Commentary, Reviews and Nature Photography

Hearsay, Conspiracy and Mechele Linehan

Back in 2009, Alaskans were fascinated by the murder trial of Mechele Linehan. Strippers. Multiple promises to marry. Conspiracies. Notes that lured a man to his death. Homicide. And an 11 year gap between the homicide and the trial, during which the stripper became a model suburban housewife and mother. Hollywood must be slavering for the movie rights.

Linehan was convicted of the first degree murder of one fiance’, Kent Leppnik. She was found to have manipulated another finace’, John Carlin III, into killing Leppnik.  Much of the case turned on a letter written by Leppnik, sent to his family, with the instruction that it be opened in the event of his death. The letter accused Linehan of the homicide. That’s right, a Letter from the Grave trope in an Alaska homicide case.

The problem with the trope is that it is hearsay. Now hearsay is a big, giant, complicated mess in evidence law. John Henry Wigmore wrote a multi-volume treatise on it. But the heart of hearsay is right to confront and cross-examine witnesses who testify against you. You can’t cross-examine a letter from a dead man. Unless you can fit the letter into one of the exceptions to the hearsay rule, it couldn’t be used as evidence against her. And, after Linehan’s conviction, the Alaska Court of Appeals – the Alaska Supreme Court doesn’t usually hear criminal appeals – concluded that the trial court had gotten it wrong, that the letter, in the circumstances of Linehan’s trial and the issues there, didn’t fit any of the exceptions. The victim’s letter couldn’t be used in evidence. So Linehan’s conviction was overturned.

As was the re-indictment of her when the prosecutors again showed the Leppnik Letter from the Grave to the grand jury. You really can’t use the letter, guys.

(The Court of Appeals was also unhappy with Special Prosecutor Pat Gullefsen’s use of the movie The Last Seduction as a narrative “hook” for his case, but that was a minor issue.)

With the Letter from the Grave inadmissible and Carlin dead – killed in a prison fight, apparently – the State’s case was damaged. The State still had Linehan’s admitted participation in writing the note that sent Leppnik to his death in Hope, Alaska. The State still had other evidence that Linehan was manipulating her various lovers.

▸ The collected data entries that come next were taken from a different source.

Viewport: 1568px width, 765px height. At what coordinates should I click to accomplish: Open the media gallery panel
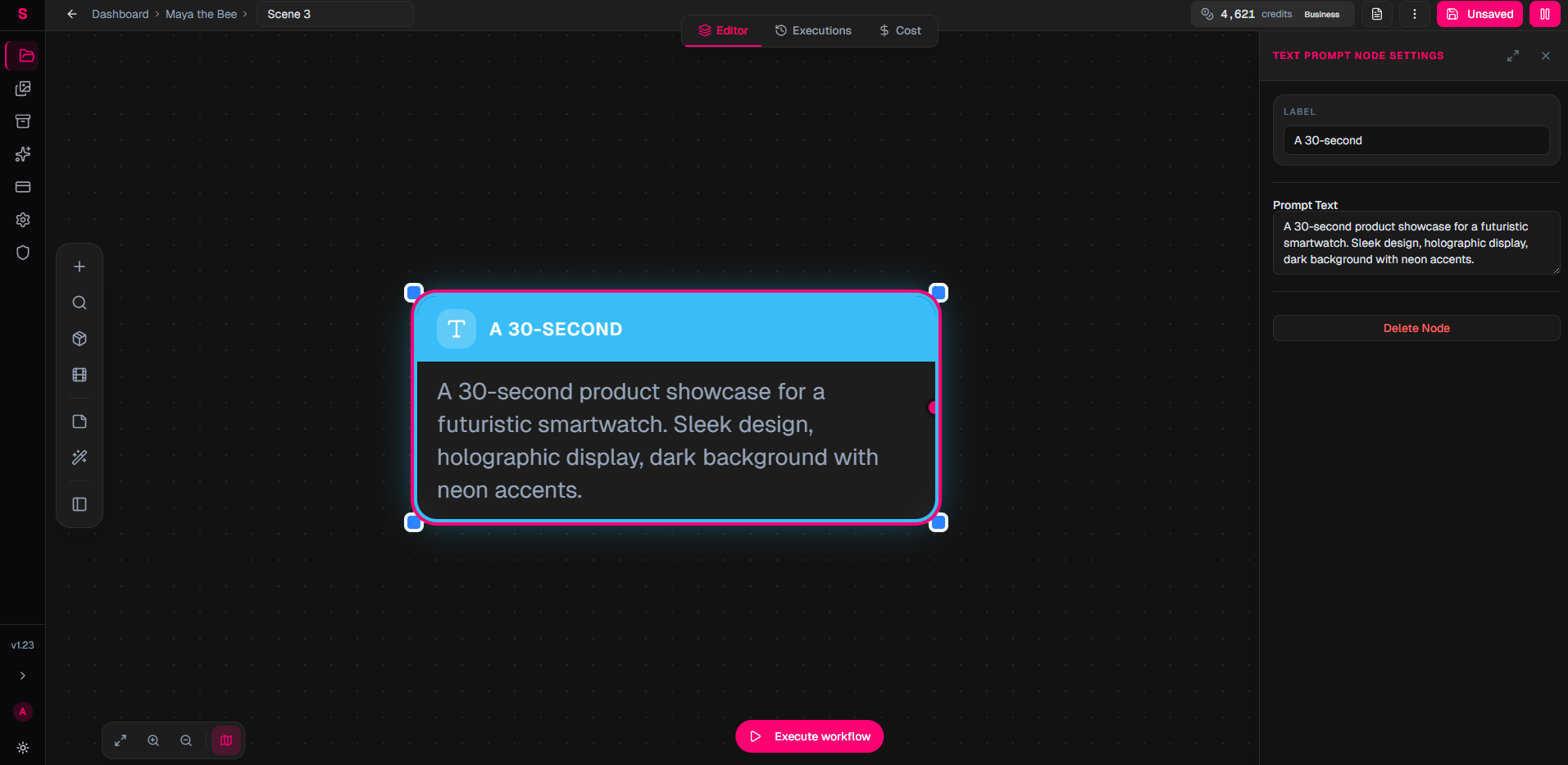click(x=22, y=89)
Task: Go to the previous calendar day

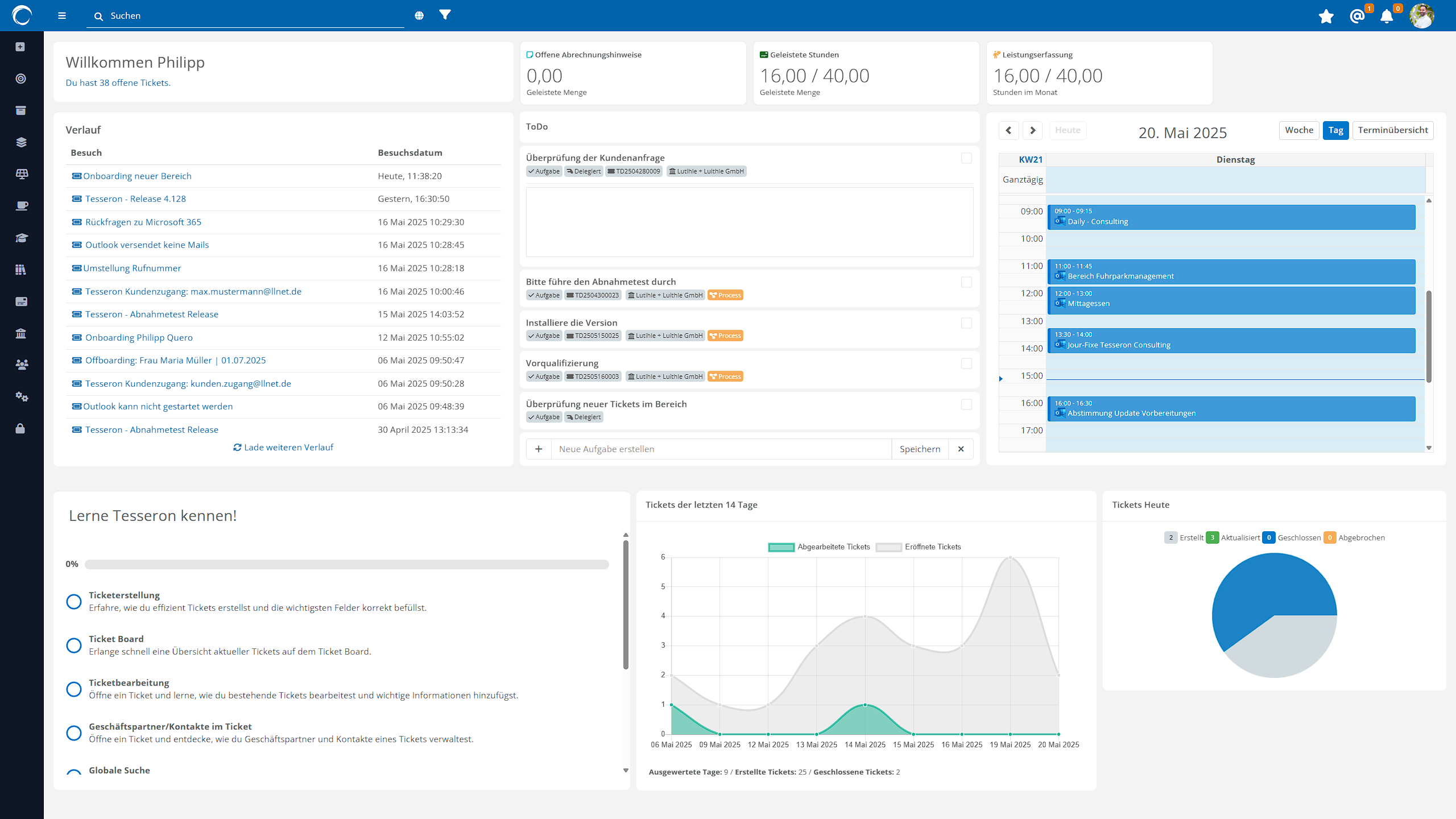Action: click(1008, 130)
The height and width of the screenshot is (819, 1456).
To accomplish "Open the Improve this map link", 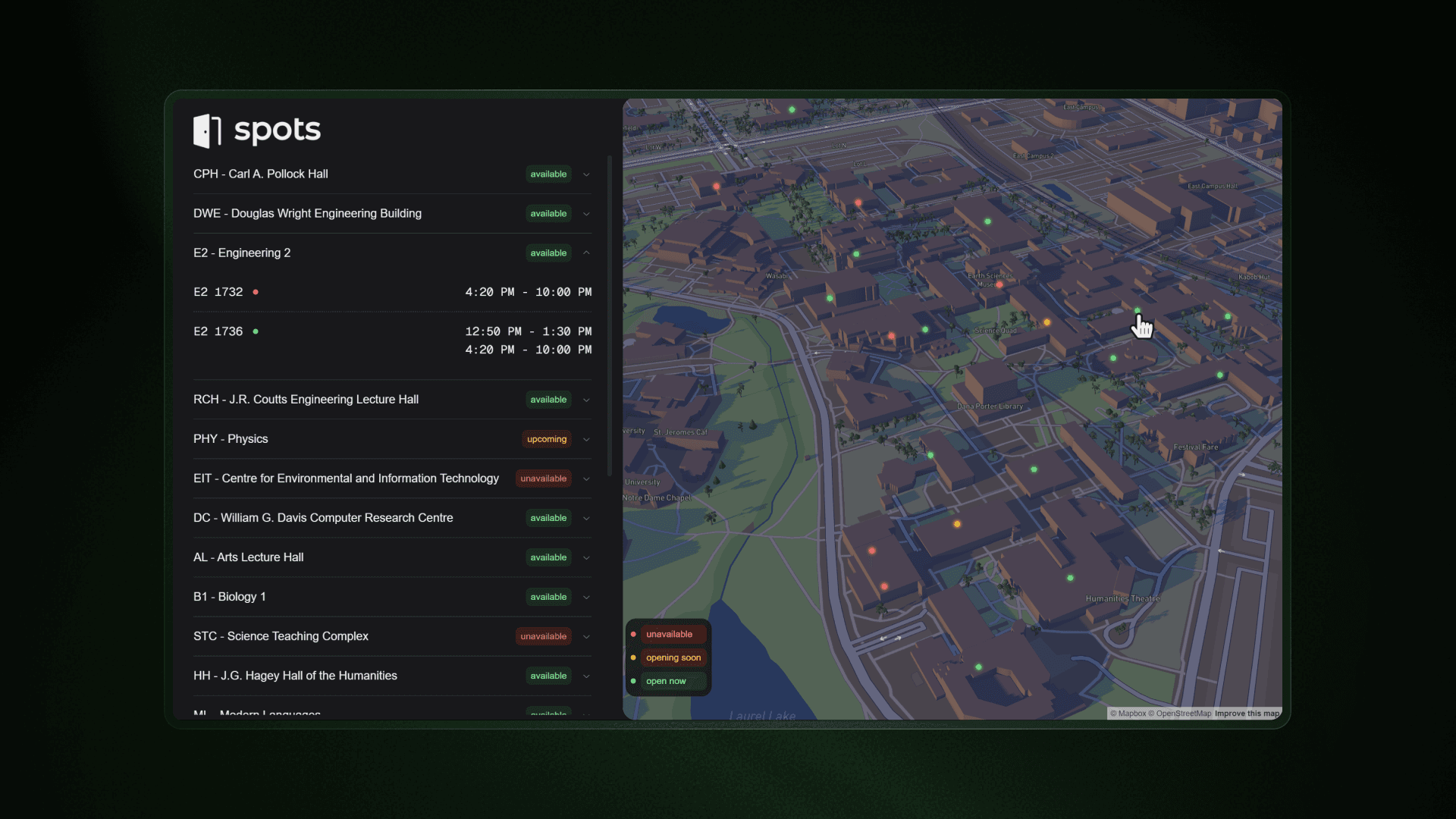I will coord(1247,714).
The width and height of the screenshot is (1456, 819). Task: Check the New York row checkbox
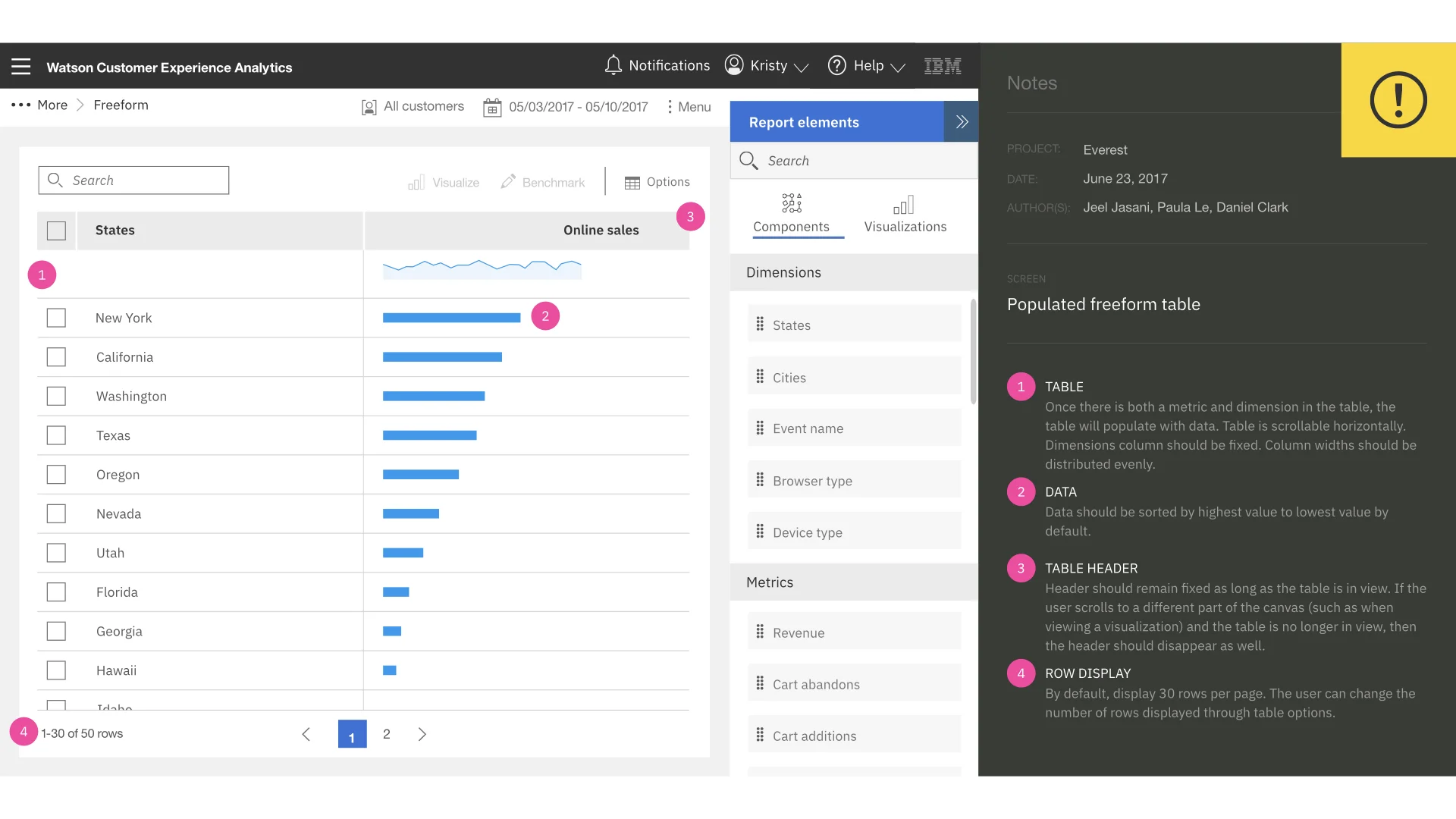pos(56,318)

But the State concluded it didn’t have enough evidence to establish Linehan’s guilt beyond a reasonable doubt.

So Linehan won’t be prosecuted. She served a little over two years during the appeal, but that’s the extent of her punishment. Carlin’s conviction was voided, a consequence of dying while the appeal was pending.

So, officially, no one has been found guilty of Kent Leppnik’s murder. Messy, and not what anyone – except perhaps Mechele Linehan – would call justice.